My first impression of David Letterman was simply, “That’s a mean man.” Whether this impression came from my intense childhood sensitivity or from my intensely opinionated mother, I do not recall. But he was definitely not as warm and grandfatherly toward his guests back in the NBC years.
Later on, I came upon another impression: “That’s a lazy man.” Is there any easier comic construct than a list of ten things? You don’t have to write segues, and only a couple of them need to be funny! I read reports of Letterman adjusting his job to provide more time at home and more time for leisure. He started taping two shows on Thursday to have a standard 3-day weekend. He would often skip rehearsal entirely.
(I am certain this laziness drove Jay Leno crazy. Leno was a good enough joke-factory and a student of ratings. He and his staff would study viewer habits and move segments around to maximize the show’s draw throughout the hour. Letterman could not have cared less. Leno visited the affiliates and thanked them for their loyalty to NBC. Letterman, after a point, could not be bothered to produce prime time anniversary specials for his own show. Leno made sure not to jar his audience out of their near-slumber as they ended their American day. Letterman put a camera on a monkey and let it run around the studio.)
Now I see that the meanness, perhaps viciousness, and laziness, perhaps carelessness, of David Letterman is much deeper, much more important, and much funnier than I could fathom as a child. David Letterman, because he was too lazy to try to be funny and too mean to protect viewers from the truth, allowed the world’s ridiculousness to shine, passively but brilliantly.
“This is funny,” he seemed to be saying for the entire hour. Maybe not the comedy, maybe not the guest, maybe not even the host. Everything in Dave’s world was funny: a man standing up, a man telling a joke, the failure of said joke, merciless repetition of the failed joke, the words within the joke, the routine of monologue-guest-guest-song, the interjecting musical genius Paul Shaffer, the assured announcer relaying nonsense, the fact that people were there to watch live, the fact that people watched at home, the post-50’s, post-60’s, post-70’s American malaise, his dystopian vision of a rat-infested New York City.
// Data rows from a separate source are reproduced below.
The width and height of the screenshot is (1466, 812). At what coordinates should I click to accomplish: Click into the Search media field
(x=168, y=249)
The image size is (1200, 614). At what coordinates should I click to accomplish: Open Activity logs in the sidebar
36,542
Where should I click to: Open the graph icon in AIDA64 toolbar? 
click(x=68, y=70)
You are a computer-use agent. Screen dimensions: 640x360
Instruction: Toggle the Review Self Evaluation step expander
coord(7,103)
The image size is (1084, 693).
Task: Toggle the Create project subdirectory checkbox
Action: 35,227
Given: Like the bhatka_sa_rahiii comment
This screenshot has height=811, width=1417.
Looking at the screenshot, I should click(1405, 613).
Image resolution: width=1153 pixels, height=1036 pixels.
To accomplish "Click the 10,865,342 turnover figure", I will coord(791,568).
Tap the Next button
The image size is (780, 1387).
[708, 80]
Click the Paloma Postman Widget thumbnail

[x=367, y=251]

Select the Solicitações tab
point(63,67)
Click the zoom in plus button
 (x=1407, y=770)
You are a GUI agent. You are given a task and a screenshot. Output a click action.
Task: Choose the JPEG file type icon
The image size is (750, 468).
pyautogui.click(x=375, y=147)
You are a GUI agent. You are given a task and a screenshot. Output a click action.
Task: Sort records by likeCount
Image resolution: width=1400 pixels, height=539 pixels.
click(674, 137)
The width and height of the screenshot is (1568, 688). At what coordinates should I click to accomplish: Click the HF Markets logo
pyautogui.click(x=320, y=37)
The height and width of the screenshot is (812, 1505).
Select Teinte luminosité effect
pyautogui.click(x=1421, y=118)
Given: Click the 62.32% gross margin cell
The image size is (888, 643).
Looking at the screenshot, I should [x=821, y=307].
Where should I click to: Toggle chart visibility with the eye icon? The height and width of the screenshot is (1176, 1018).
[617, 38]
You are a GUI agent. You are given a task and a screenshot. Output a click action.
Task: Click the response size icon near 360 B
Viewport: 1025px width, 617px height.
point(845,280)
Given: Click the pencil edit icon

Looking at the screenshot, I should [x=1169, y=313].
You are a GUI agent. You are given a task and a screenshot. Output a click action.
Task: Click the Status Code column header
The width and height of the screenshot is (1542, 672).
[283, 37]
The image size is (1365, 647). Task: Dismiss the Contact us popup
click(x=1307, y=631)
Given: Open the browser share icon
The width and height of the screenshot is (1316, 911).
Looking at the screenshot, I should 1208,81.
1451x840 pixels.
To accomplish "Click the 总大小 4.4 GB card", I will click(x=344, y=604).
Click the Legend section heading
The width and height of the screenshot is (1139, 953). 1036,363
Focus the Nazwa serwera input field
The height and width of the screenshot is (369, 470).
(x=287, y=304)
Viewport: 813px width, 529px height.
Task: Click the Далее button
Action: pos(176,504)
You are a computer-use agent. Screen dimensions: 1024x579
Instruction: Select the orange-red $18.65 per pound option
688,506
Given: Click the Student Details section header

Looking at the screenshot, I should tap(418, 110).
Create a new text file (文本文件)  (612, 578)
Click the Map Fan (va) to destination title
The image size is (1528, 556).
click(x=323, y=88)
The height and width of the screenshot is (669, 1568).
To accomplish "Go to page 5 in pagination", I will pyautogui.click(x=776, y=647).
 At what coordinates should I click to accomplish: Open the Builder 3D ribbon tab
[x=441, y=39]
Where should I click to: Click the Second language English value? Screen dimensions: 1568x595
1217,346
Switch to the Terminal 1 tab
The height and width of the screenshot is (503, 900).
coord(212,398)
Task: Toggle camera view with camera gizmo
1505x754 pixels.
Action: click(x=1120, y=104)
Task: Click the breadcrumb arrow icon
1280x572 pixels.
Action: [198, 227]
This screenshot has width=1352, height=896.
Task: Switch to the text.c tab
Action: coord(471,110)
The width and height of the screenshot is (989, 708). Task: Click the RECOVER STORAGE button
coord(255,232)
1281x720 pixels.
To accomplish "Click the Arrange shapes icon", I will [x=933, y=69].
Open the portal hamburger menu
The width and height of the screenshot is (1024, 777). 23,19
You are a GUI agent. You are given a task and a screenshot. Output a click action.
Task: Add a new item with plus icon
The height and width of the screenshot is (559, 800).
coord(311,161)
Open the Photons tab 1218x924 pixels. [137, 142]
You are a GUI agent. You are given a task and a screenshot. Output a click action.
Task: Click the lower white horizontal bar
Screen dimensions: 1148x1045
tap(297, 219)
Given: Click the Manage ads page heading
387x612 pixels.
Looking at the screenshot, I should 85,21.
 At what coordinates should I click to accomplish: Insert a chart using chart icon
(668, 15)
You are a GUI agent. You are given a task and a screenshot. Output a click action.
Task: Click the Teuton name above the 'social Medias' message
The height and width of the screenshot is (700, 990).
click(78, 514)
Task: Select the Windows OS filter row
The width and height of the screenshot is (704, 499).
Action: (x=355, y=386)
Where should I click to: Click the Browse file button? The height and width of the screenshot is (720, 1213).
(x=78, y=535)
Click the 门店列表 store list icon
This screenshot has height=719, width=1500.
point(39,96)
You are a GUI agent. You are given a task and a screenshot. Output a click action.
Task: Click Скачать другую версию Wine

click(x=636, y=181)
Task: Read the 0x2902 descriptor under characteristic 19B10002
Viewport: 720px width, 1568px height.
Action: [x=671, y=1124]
Trying to make all of this funny does a disservice to the fact that it is already funny.
Late Night was the perfect place for someone wholly unwilling to protect himself, his guests, and his audience from the shakiness and shoddiness of human life. (This may be why some of us never got used to him in the earlier slot.) This was not a show that molded you into a comfortable consumer. A television host is supposed to maintain some modicum of authority and control, right? No, Dave could be interrupted or accosted by any number of characters, animals, or just Chris Elliott. And would Mr. Elliott stride from backstage to premeditated applause? No, he popped up from beneath the stairs between audience sections as if to say, “Even the ground you walk upon is neither reliable nor trustworthy.”
Chairs, desks, (worldwide) pants, men’s suits, men in suits, network executives, pencils, velcro, cereal, watermelon, fluorescent lights, air conditioning, teeth, hairpieces, cat food, booze, language, emotion, touching. These are living components of our boring lives that, when you look at them long enough in a certain light, become hilarious. And if you can’t find what makes them hilarious, their sheer banality drives the laugh.
For the most part, even with his late liberal combativeness, Letterman did not seek to ridicule those in power in the manner of Jon Stewart or Bill Hicks. He ridiculed the whole shebang, just by looking at the camera, just by having the job. (It’s funny, he’s a hero and a legend to me, but I don’t understand why someone let him get on TV in the first place. He seems mystified by it, too.) The entire construct of our society is flawed in tiny ways and massive ways. Watergate, Vietnam, the assassinations of the 60s: these made Americans question a great many things, but no one implied the goofiness of the whole human enterprise in the near-mainstream until The Late Show with David Letterman. College kids laughed as they breathed a collective sigh of relief and reefer. It was as we all suspected, but didn’t dare express. It was truth so obvious, it’s even funny to think that it needed a teller.
True laziness is letting the world convince you that it is static and whole and righteous.
True meanness is making the act of walking through this life unnecessarily heavy and labored for yourself and others.
The only true joke is taking the world too seriously.
Letterman’s 33 years on late night television answered the question “What really matters?” with a potentially depressing answer, “Uh, not much.” But that’s where the looking long enough in the right light comes in. As if to telegraph the theme of his life’s work, at the end of his final broadcast, he turned to his wife and son to say “I love you both and really nothing else matters, does it?”
Uh, no, not really. Thank you, Dave, for being our national smart ass: smart enough to see the silliness of all but love and a big enough ass to obscure that fact in an anarchic dust storm of entertainment.